**Task prompt**. Give the number of lines in the material below that contain the word "Click", and nothing else.

**Information shown**.
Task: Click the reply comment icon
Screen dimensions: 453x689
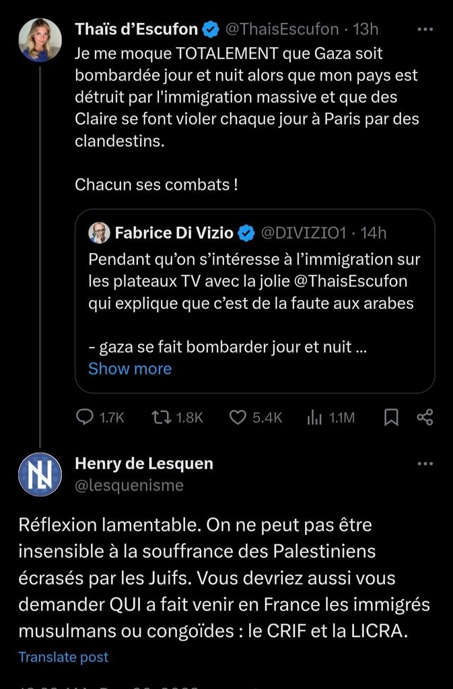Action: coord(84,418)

--

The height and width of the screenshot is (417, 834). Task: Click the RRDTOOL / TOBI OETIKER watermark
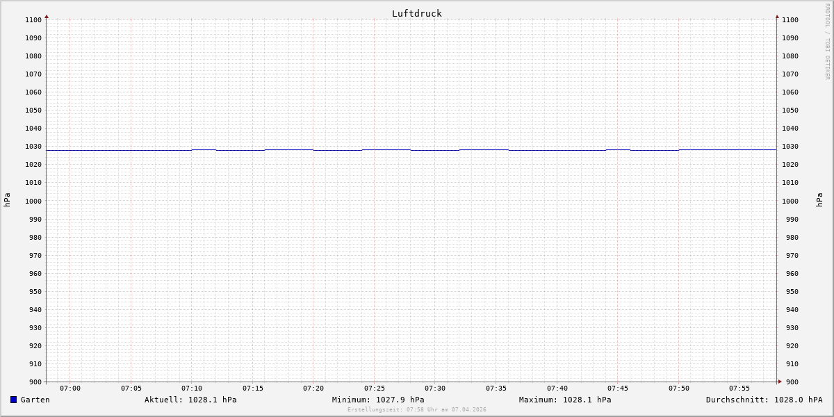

...

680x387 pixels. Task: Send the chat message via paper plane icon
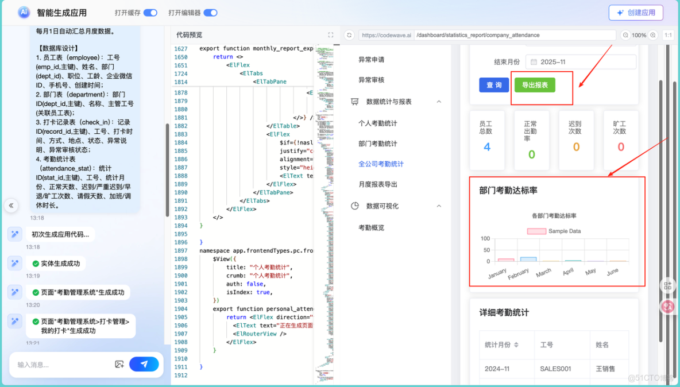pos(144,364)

**Answer box**. 2